**Work instructions**
Only the lines from the one containing "Same Day Plants (107, 1876)" through the one containing "[Download App] (677, 2203)" should be printed, exactly as they appear below, with both ends included.

**Information shown**
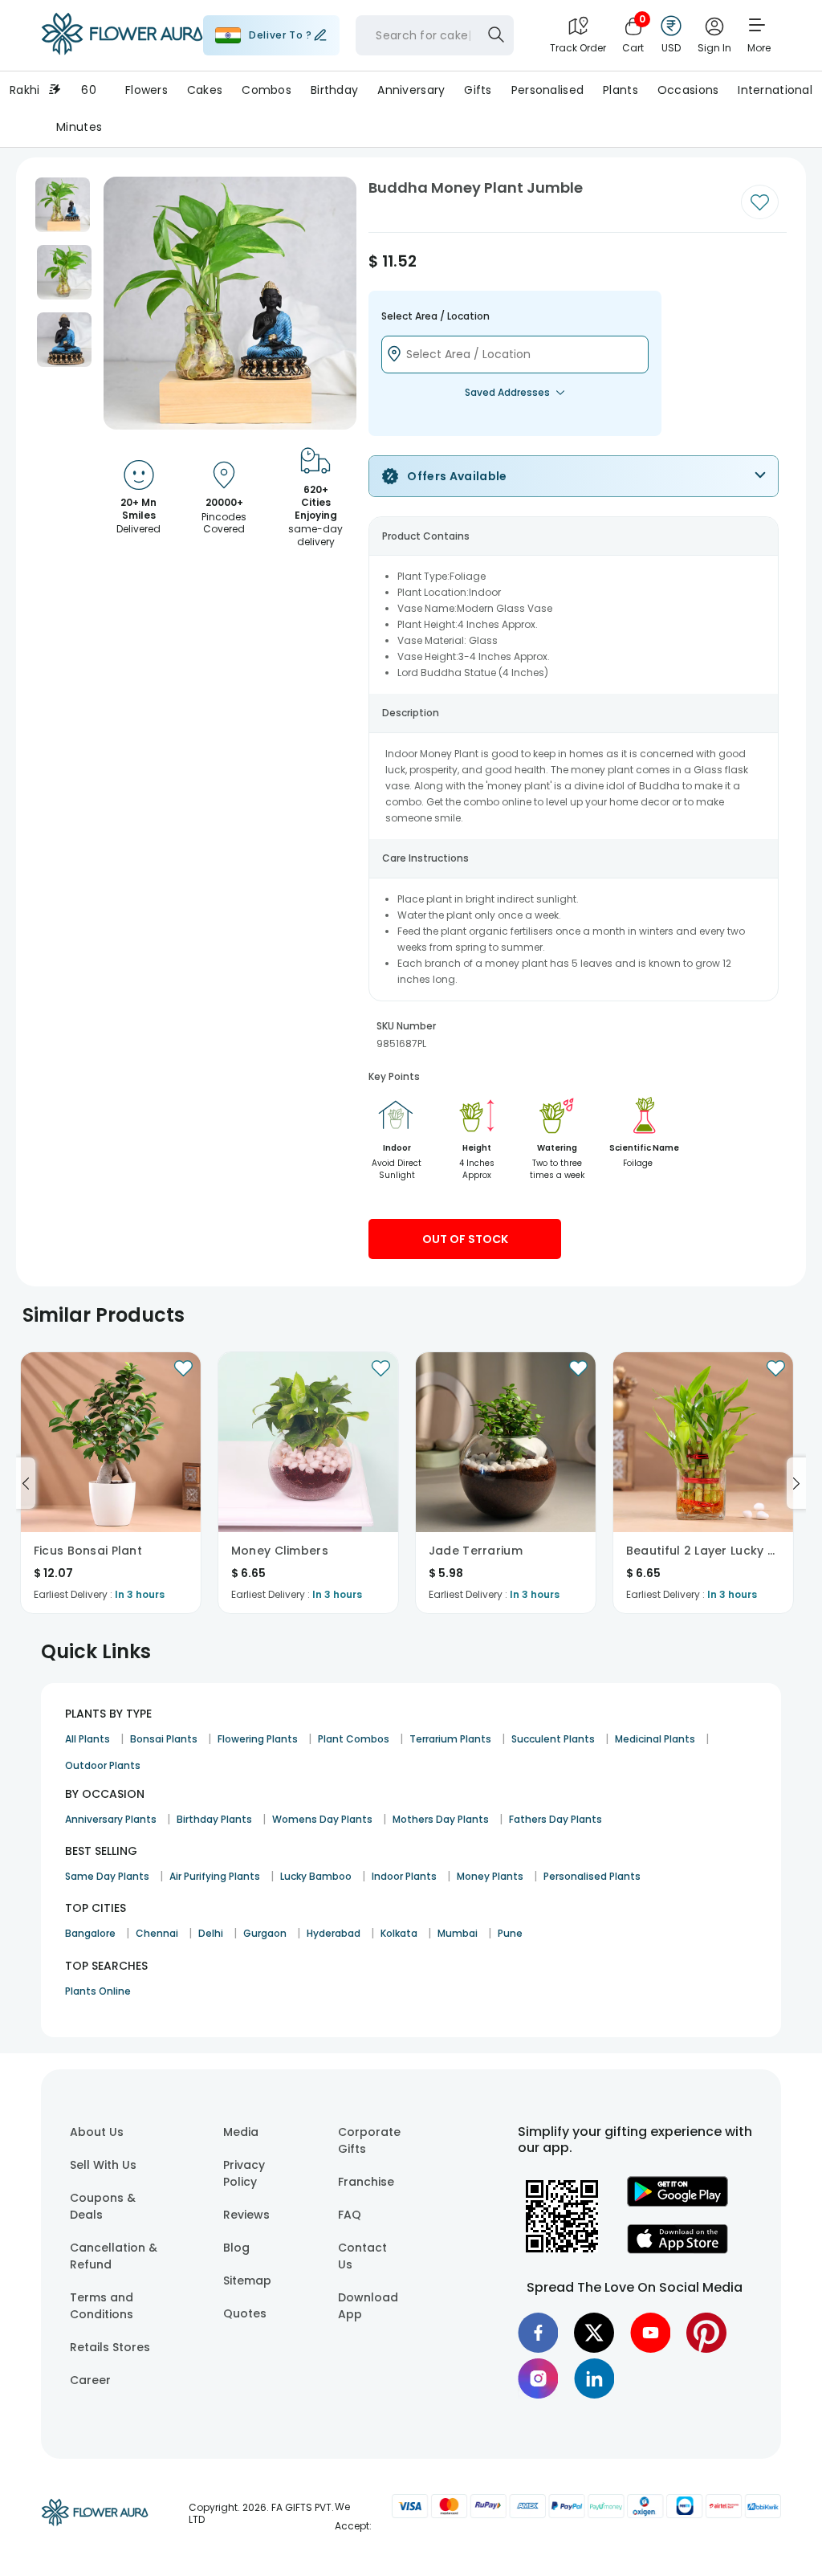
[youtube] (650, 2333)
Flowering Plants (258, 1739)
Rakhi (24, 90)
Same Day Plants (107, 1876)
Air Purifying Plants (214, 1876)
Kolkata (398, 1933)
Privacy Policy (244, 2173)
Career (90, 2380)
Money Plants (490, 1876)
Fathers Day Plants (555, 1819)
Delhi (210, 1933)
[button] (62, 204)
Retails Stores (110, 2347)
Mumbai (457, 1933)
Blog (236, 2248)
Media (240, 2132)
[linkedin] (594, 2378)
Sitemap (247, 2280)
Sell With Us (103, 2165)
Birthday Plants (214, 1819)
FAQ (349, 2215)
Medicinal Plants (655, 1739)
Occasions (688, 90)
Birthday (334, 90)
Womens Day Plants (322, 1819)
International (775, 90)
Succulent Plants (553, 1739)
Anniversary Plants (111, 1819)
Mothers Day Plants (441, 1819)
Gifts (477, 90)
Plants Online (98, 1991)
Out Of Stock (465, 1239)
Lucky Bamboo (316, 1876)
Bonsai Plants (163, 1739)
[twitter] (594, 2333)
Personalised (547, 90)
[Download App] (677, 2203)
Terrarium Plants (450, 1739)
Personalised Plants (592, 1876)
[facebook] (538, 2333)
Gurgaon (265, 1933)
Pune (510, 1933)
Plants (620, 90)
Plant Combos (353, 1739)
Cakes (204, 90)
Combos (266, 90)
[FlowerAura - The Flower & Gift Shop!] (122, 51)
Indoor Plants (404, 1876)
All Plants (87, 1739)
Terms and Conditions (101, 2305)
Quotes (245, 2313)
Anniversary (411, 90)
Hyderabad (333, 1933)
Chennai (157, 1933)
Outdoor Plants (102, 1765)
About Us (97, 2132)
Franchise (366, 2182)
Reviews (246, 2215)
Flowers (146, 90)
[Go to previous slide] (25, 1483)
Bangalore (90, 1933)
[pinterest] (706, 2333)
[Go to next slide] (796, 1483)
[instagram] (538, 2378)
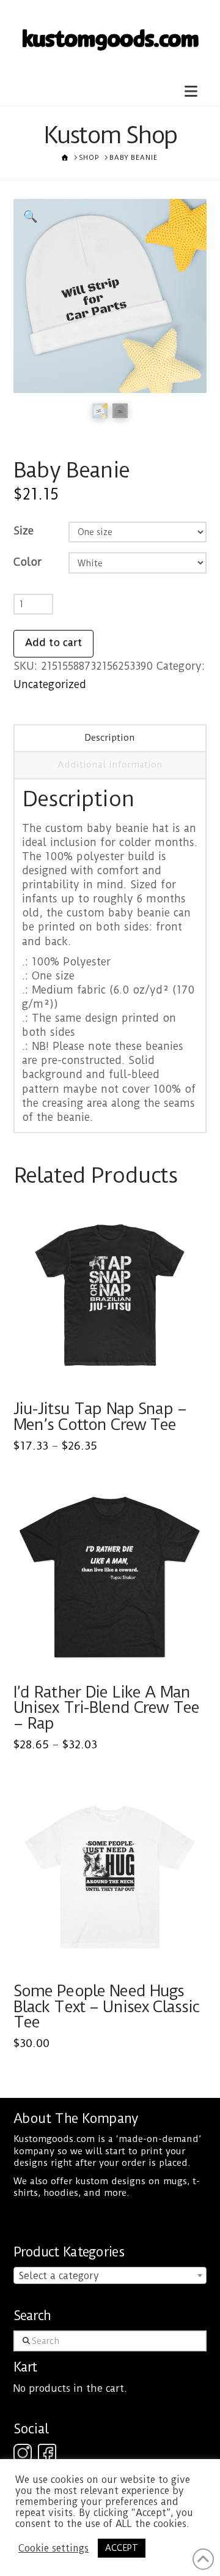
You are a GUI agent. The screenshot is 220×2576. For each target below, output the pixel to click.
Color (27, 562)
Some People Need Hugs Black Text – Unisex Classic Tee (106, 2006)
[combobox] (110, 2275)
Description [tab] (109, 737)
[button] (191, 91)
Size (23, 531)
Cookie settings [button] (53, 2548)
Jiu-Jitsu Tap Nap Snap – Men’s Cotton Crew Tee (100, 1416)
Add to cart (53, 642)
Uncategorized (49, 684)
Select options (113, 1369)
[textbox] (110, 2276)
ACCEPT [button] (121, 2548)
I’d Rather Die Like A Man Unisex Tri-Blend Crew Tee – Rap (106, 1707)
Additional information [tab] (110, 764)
...
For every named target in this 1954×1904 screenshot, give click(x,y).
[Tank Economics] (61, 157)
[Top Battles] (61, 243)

**Task answer**
Same Day Plants (107, 1876)
Air Purifying Plants (214, 1876)
Kolkata (398, 1933)
Privacy Policy (244, 2173)
Career (90, 2380)
Money Plants (490, 1876)
Fathers Day Plants (555, 1819)
Delhi (210, 1933)
[button] (62, 204)
Retails Stores (110, 2347)
Mumbai (457, 1933)
Blog (236, 2248)
Media (240, 2132)
[linkedin] (594, 2378)
Sitemap (247, 2280)
Sell With Us (103, 2165)
Birthday Plants (214, 1819)
FAQ (349, 2215)
Medicinal Plants (655, 1739)
Occasions (688, 90)
Birthday (334, 90)
Womens Day Plants (322, 1819)
International (775, 90)
Succulent Plants (553, 1739)
Anniversary Plants (111, 1819)
Mothers Day Plants (441, 1819)
Gifts (477, 90)
Plants Online (98, 1991)
Out Of Stock (465, 1239)
Lucky Bamboo (316, 1876)
Bonsai Plants (163, 1739)
[twitter] (594, 2333)
Personalised (547, 90)
[Download App] (677, 2203)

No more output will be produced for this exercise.